1. I haven’t tried to study this in great detail, but my general sense since the 2018 election has been that Democratic base turnout could have been higher than it was, and that to carry the state of Texas in 2020, the Democratic Presidential nominee will need to aim for five million votes. Both of these are validated by this story.
2. The other point, about persuasion and flipping people who had previously voted Republican, is another theme I’ve visited a few times since November. Some of the districts that Dems won in 2018 – CDs 07 and 32 in particular – just weren’t going to be won by better base turnout. Better base turnout was always going to be needed, it just wasn’t going to be enough. Remember, in a Presidential year, John Culberson won CD07 by eleven points, and Republican judicial candidates won it by similar margins. There weren’t enough non-voting Democrats to make up for that.
3. The key to the above was Trump, and that statement in the story about “winning voters who had voted for Republicans and for minor-party candidates” (emphasis mine) was the mechanism. CDs 07 and 32 were on the map, as were other districts like SD16 and the Dallas County State Rep districts, because they had been carried by Hillary Clinton. You may recall that I was skeptical of these numbers because it was clear that Clinton won those districts because a number of nominal Republicans just didn’t vote for Trump. It was an open question to me what they’d do in the next election. Clearly, now we know.
4. To be more specific, the not-Trump voters, who include those who voted for Gary Johnson and Evan McMullen and Jill Stein as well as those who actually crossed over to Clinton and those who skipped the race entirely, really did vote for Democratic candidates in 2018, at least in some races. Those candidates included Beto, most of the Congressional Dems, Mike Collier, Justin Nelson, Kim Olson, most of the legislative Dems, and some other downballot Dems. Some Republicans held onto the not-Trumpers – Greg Abbott, Glenn Hegar, George P. Bush, and Christie Craddick – but by and large these people were quite willing to stray. The proof is in the districts where the Trump percentage from 2016 was the ceiling for these Republicans in 2018.
5. Given this, the basis for Texas as a swing state, as well as a Congressional battleground, in 2020, is precisely the idea that these voters will again not vote for Trump, and base Democratic turnout will be higher. Implicit in this is the idea that the not-Trump voters who were also not-Hillary voters will be more inclined to vote for the 2020 Dem, which I think is a reasonable assumption. Dems will have their work cut out for them – we’re talking a million more votes than Beto got, which was 200K more votes than Hillary got and 500K more votes than Obama ’08 got – but the path is clear.

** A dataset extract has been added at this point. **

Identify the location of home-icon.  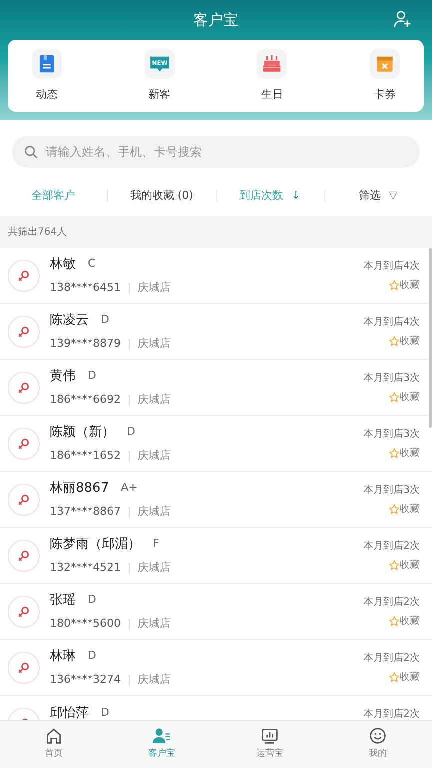
(54, 736).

6. For example, Beto carried Harris County by 200K votes, with 1.2 million votes cast. If turnout in Harris is 1.5 million – hardly crazy, assuming 2.4 million registered voters (registration was 2.3 million in 2018), which in turn would be turnout of 62.5%, basically a point higher than it was in 2016 – you can imagine a Dem carrying the county 900K to 600K, which is about where the Republican vote total has plateaued. That’s 20 percent of the way to the goal right there, and it doesn’t even assume a heroic turnout effort.
7. Do I think Democratic turnout in Texas will be better if Beto, or for that matter Julian Castro, is the nominee than if someone else is? Maybe, but honestly I don’t think it would be by much, if at all. I think it really is about Trump more than it is about who the Dem is. Beto was very much the right candidate at the right time in 2018, but I don’t believe 2020 depends on him. I do think Beto as a Senate candidate may well have outperformed any Dem Presidential candidate (with the possible exception of Castro) in 2020, but that’s not the situation we will have. As a Presidential candidate, I don’t think he’d be that much different.
8. Bottom line, keep registering voters, and keep talking to people who haven’t been habitual voters. We’re going to need everyone working together to make this happen.